По-видимому, Элим охотно согласился на условия, так как очень нуждался в деньгах. Его жена, родившая сына в 1877 году, незадолго до этого подарила ему уже пятую дочь, и даже без учета собственных трат семейная жизнь требовала все более неподъемных расходов. Какой-нибудь человек попроще мог бы найти себе работу. Но Элим ждал. Сэр Джулиан был всего на три года младше его, но не отличался крепким здоровьем. Зимой 1895 года он тяжело заболел, еле дотянул до весны и в конце концов умер в 1896 году. Но Элим, увы, к тому времени уже и сам лежал в могиле. Он умер за год до того в возрасте пятидесяти трех лет и не дожил даже до смерти матери, чтобы унаследовать ее имущество. Она умерла в 1916 году в возрасте ста лет.
Глава 10
Дорога в парламент
Когда католики получили эмансипацию в 1829 году, Дэниэл О’Коннелл обратился к евреям, которые все еще боролись за свою, с такими словами: «Вы должны навязать свой вопрос парламенту. Не полагайтесь на английскую либеральность. Это растение, которое не растет на английской почве. Англичане всегда были гонителями. До так называемой Реформации англичане пытали евреев и десятками вешали лоллардов. После Реформации они все так же жгли евреев и вешали папистов. При Марии англичане со своей обычной жестокостью принялись пытать протестантов. После ее краткого правления наступили почти два века самой варварской и беспощадной жестокости по отношению к католикам… От нее страдали и евреи. Еще раз повторяю вам, не верьте ни в какую либеральность, а только в то, что вы сами приведете в движение и заставите действовать».

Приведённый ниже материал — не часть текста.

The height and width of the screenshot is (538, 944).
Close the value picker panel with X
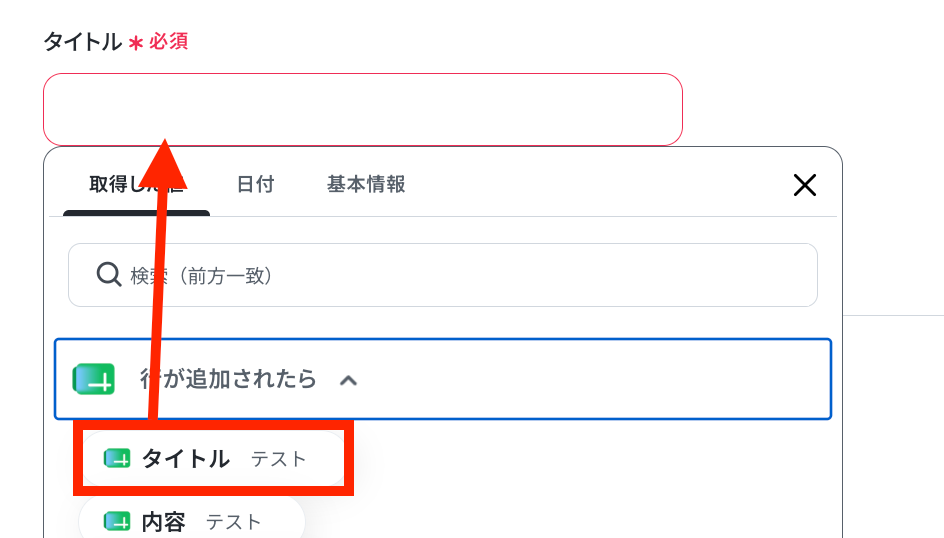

Исаак Лион Голдсмид, друг О’Коннелла и вождь самого активного фланга движения за эмансипацию евреев, не разделял этого ирландского взгляда на историю и охотно «полагался на английскую либеральность», однако и он понимал, что даже либералов надо подталкивать. К середине XIX века благодаря направляемым им «толчкам» с верующих евреев были сняты почти все ограничения в правах. Появились евреи-рыцари и баронеты, еврейские шерифы и олдермены. Только двери в парламент по-прежнему оставались для них закрыты. Тогда эмансипаторы собрались с силами для финального штурма, и, конечно, возглавить его мог только один человек – барон Лайонел де Ротшильд.
Отец Лайонела Натан, возможно, самая влиятельная фигура движения, был вынужден отойти на второй план. Он был слишком чуждый, слишком грубый, слишком непривлекательный, чтобы выдвигать его в первые ряды. Лайонел, который возглавил Лондонский банк в возрасте двадцати восьми лет, не имел таких недостатков. Это был англичанин по рождению и воспитанию, в полной мере обладавший финансовым гением своего отца, но лишенный его неуклюжих манер и наивности. «Требуется большая находчивость и большая осторожность, чтобы сделать большое состояние, – говорил Натан, – и в десять раз больше ума, чтобы удержать его, когда оно у тебя есть». Лайонел имел такой ум и был не только способен удержать значительное состояние, полученное от отца, но и увеличить его.